The trio accused of having belonged to a jihadist cell which carried out a double attack that killed 16 people in Catalonia (north-eastern Spain) in 2017, or of having been an accomplice, were sentenced, Thursday 27 May, to sentences ranging from 8 to 53 years in prison.

Mohamed Houli Chemlal and Driss Oukabir, tried for belonging to this cell, were sentenced to 53 and a half years and 46 years respectively, while the prosecution had requested 41 and 36 years against them.

In its statement, the Madrid court of the National Hearing, responsible in particular for cases of terrorism, however indicated that their effective sentence "would not exceed 20 years".

Fourteen people killed

The court, on the other hand, followed the prosecution with regard to Saïd Ben Iazza, sentenced to 8 years in prison for having lent a vehicle and papers to the attackers.

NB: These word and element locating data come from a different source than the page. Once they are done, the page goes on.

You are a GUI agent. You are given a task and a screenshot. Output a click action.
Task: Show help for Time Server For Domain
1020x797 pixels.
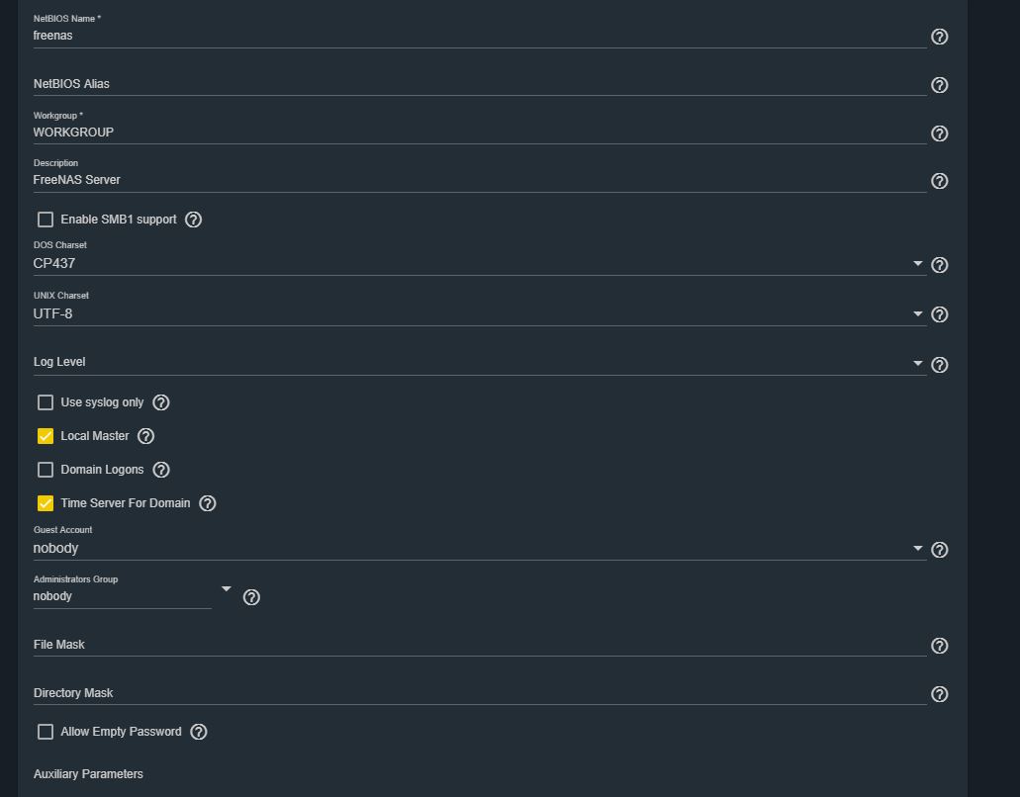[x=207, y=503]
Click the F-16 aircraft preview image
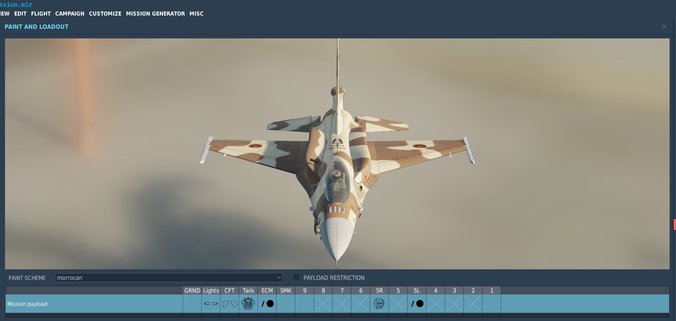 coord(337,155)
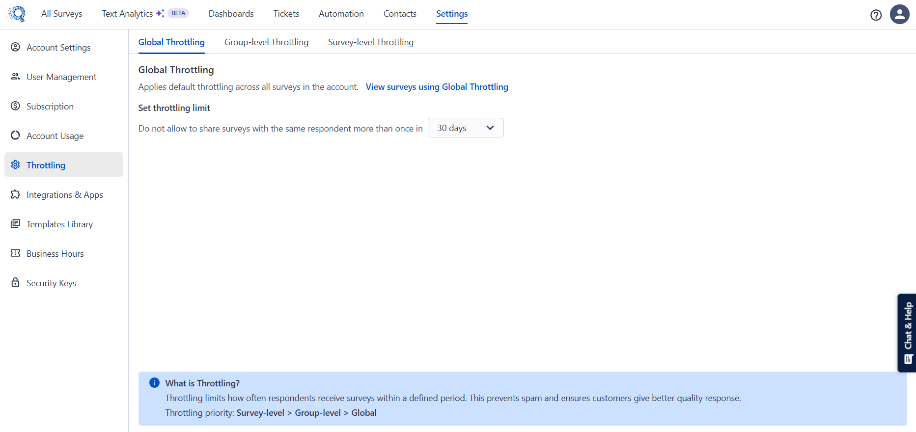Expand the 30 days throttling limit dropdown
The width and height of the screenshot is (916, 432).
pyautogui.click(x=465, y=128)
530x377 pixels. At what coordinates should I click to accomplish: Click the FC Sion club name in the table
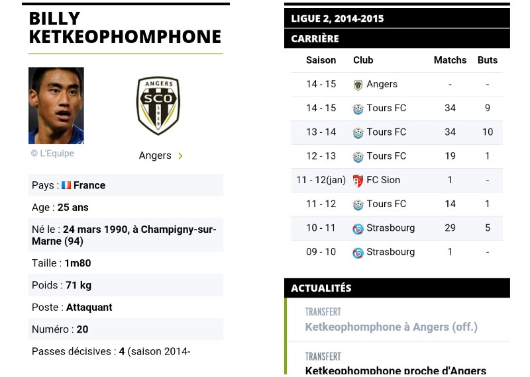(384, 180)
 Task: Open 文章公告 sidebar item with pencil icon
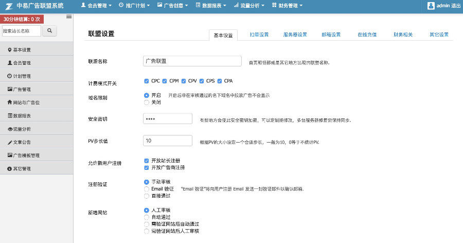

The first attack took place on August 17 on the famous avenue des Ramblas in Barcelona, ​​where a ram van had charged passers-by, killing 14 people, mostly foreign tourists.

In his flight, the driver had murdered another person to steal his car before fleeing.

A few hours after the Ramblas massacre, five other members of the cell carried out the second attack on the seafront of the small seaside resort of Cambrils, 100 km further south, knocking down several people there with a vehicle before fatally stabbing a woman.

The six perpetrators of these two attacks, which had been claimed by the Islamic State organization, all Moroccans, were shot by the police.

The National Hearing heard more than 200 witnesses from November 2020 to February 2021.

In the sights of radical Islam

During the investigation, Mohamed Houli Chemlal, the main accused, explained to the police that the cell's initial plan was to carry out attacks against famous sites, notably mentioning the basilica of the Sagrada Familia in Barcelona.

The plans for the cell had been shattered by the accidental explosion of their hideout in Alcanar, 200 kilometers south of Barcelona, ​​where the jihadists were making explosives.

The explosion, which had injured Chemlal, had precipitated the passage to the act of the group, indoctrinated, according to the accusation, by a Moroccan imam of 44 years, Abdelbaki Es Satty.

One of the most poignant testimonies of the trial was that of Javier Martínez, whose 3-year-old son died on the Ramblas.

"All the feelings that one has to continue living, to fight, are shattered on the ground" of the Ramblas, he had said in court.

Spain was hit on March 11, 2004 by the bloodiest jihadist attack in Europe, when devices exploded on board four suburban trains in Madrid's Atocha station, killing 191 people and injuring around 2,000 .

It has not suffered a new attack since the 2017 attacks in Catalonia, but many experts believe it remains in the sights of radical Islam.